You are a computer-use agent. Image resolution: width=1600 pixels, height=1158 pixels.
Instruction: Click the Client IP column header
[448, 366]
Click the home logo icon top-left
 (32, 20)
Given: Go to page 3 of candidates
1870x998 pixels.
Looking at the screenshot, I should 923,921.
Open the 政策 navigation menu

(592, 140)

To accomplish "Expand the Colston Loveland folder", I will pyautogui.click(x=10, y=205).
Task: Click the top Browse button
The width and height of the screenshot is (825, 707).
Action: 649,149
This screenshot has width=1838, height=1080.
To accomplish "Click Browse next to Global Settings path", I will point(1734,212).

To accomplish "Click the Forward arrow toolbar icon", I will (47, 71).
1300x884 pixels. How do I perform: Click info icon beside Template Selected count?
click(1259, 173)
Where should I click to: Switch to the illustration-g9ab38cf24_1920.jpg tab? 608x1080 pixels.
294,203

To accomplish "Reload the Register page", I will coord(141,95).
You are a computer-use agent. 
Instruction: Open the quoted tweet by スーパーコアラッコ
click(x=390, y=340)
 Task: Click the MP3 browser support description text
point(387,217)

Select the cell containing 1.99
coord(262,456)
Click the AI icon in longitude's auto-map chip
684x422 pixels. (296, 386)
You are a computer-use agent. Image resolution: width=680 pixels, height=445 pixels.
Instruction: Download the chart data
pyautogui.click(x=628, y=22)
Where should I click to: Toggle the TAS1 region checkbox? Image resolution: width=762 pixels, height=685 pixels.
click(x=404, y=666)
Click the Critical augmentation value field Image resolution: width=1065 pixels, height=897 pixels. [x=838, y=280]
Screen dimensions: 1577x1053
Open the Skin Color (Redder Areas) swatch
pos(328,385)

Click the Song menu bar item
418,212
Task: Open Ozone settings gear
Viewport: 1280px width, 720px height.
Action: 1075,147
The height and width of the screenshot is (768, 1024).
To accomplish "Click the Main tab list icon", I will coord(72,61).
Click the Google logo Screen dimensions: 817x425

■ **ABOUT THIS TASK**:
All the lines above must be output exactly, with none omitted.

■ **RESPONSE**:
You are a computer-use agent. Image resolution: width=1600 pixels, height=1158 pixels.
Instruction: Click the Client IP column header
[448, 366]
Click the home logo icon top-left
 (32, 20)
Given: Go to page 3 of candidates
1870x998 pixels.
Looking at the screenshot, I should 923,921.
Open the 政策 navigation menu

(592, 140)

To accomplish "Expand the Colston Loveland folder", I will pyautogui.click(x=10, y=205).
Task: Click the top Browse button
The width and height of the screenshot is (825, 707).
Action: 649,149
This screenshot has width=1838, height=1080.
To accomplish "Click Browse next to Global Settings path", I will point(1734,212).

To accomplish "Click the Forward arrow toolbar icon", I will (47, 71).
1300x884 pixels. How do I perform: Click info icon beside Template Selected count?
click(1259, 173)
Where should I click to: Switch to the illustration-g9ab38cf24_1920.jpg tab? 608x1080 pixels.
294,203

To accomplish "Reload the Register page", I will coord(141,95).
You are a computer-use agent. 
Instruction: Open the quoted tweet by スーパーコアラッコ
click(x=390, y=340)
 Task: Click the MP3 browser support description text
point(387,217)

Select the cell containing 1.99
coord(262,456)
Click the AI icon in longitude's auto-map chip
684x422 pixels. (296, 386)
You are a computer-use agent. Image resolution: width=680 pixels, height=445 pixels.
Instruction: Download the chart data
pyautogui.click(x=628, y=22)
Where should I click to: Toggle the TAS1 region checkbox? Image resolution: width=762 pixels, height=685 pixels.
click(x=404, y=666)
Click the Critical augmentation value field Image resolution: width=1065 pixels, height=897 pixels. [x=838, y=280]
Screen dimensions: 1577x1053
Open the Skin Color (Redder Areas) swatch
pos(328,385)

Click the Song menu bar item
418,212
Task: Open Ozone settings gear
Viewport: 1280px width, 720px height.
Action: 1075,147
The height and width of the screenshot is (768, 1024).
To accomplish "Click the Main tab list icon", I will coord(72,61).
Click the Google logo Screen dimensions: 817x425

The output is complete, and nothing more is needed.